Two-state model for the interpreting mechanical unfolding experiments. The activation energies for folding and unfolding are given by ΔΔG_‡-D and ΔΔG_‡-N respectively, and x_u and x_f are respectively the distances along the reaction coordinate from the native state (N) and denatured state (D) to the transition state (‡). The reaction coordinate is taken here to be the distance between N and C termini, r_NC.

Fig 2.

Force spectra for (a) L60A and (b) V13A mutants of titin I27 shown together with that for wild type. Mutant (squares) and wild type (circles) are shown together with the best fit curve to the two-state model by Monte Carlo simulation (solid line for wild type and dashed line for mutants). Pulling speed ν is in m⋅s⁻¹.

Fig 3.

(a) Normalized probability density p(x_u, k) for a Monte Carlo fit of a two-state model to the force spectrum of titin I27 wild type.

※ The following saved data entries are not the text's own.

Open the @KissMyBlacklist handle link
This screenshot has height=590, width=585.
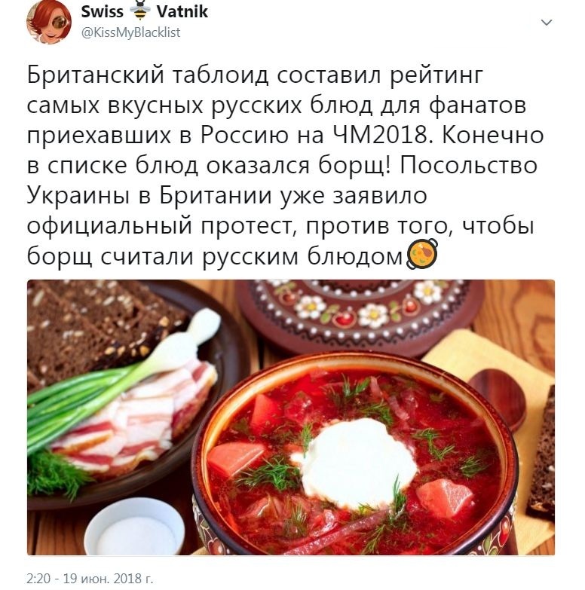coord(130,32)
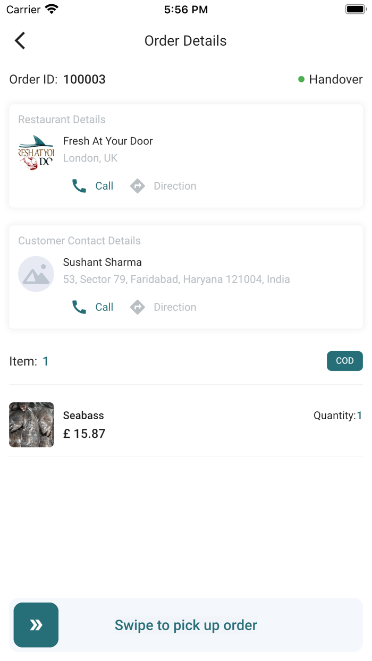This screenshot has height=661, width=372.
Task: Expand the Customer Contact Details card
Action: pyautogui.click(x=185, y=276)
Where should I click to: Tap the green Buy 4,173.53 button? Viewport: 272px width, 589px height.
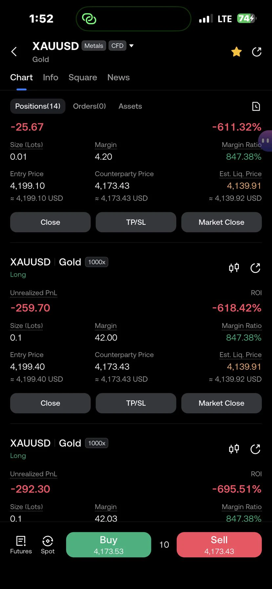tap(108, 545)
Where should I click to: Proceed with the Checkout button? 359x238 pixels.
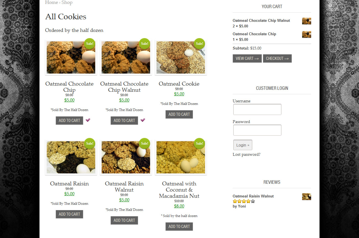pyautogui.click(x=277, y=58)
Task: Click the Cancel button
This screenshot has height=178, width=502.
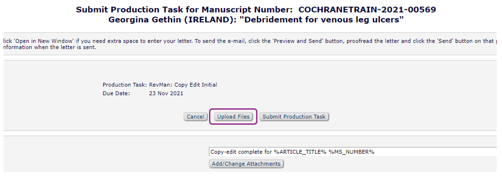Action: 195,117
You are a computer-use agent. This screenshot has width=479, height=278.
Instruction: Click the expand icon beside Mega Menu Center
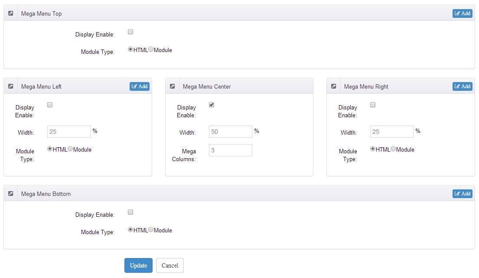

Reasonable fits are obtained for a range of unfolding rate constants k of about an order of magnitude (Inset) (x_u, k) pairs of similar probability selected for plotting. (b) Plot of the fits for the parameters x_u = 3.20 Å, k = 8.30 × 10⁻⁵ s⁻¹ (A), x_u = 3.33 Å, k = 5.00 × 10⁻⁵ s⁻¹ (B), x_u = 3.46 Å, k = 3.01 × 10⁻⁵ s⁻¹ (C) and x_u = 3.55 Å, k = 1.81 × 10⁻⁵ s⁻¹ (D). Units of x_u, k, and ν are m, s⁻¹, and m⋅s⁻¹ respectively.

Fig 4.

Synthetic data sets for TI I27, generated by using the unfolding rate constant for wild type and values of k 10 (“mutant” 1) and 100 (“mutant” 2) times faster. The lines show the fit of each data set to a mean slope (parameters used to generate data: x_u = 3.3 Å, k = 5 × 10⁻⁵ s⁻¹ for wild type, L = 100 nm, T = 298 K). Pulling speed ν is in m⋅s⁻¹.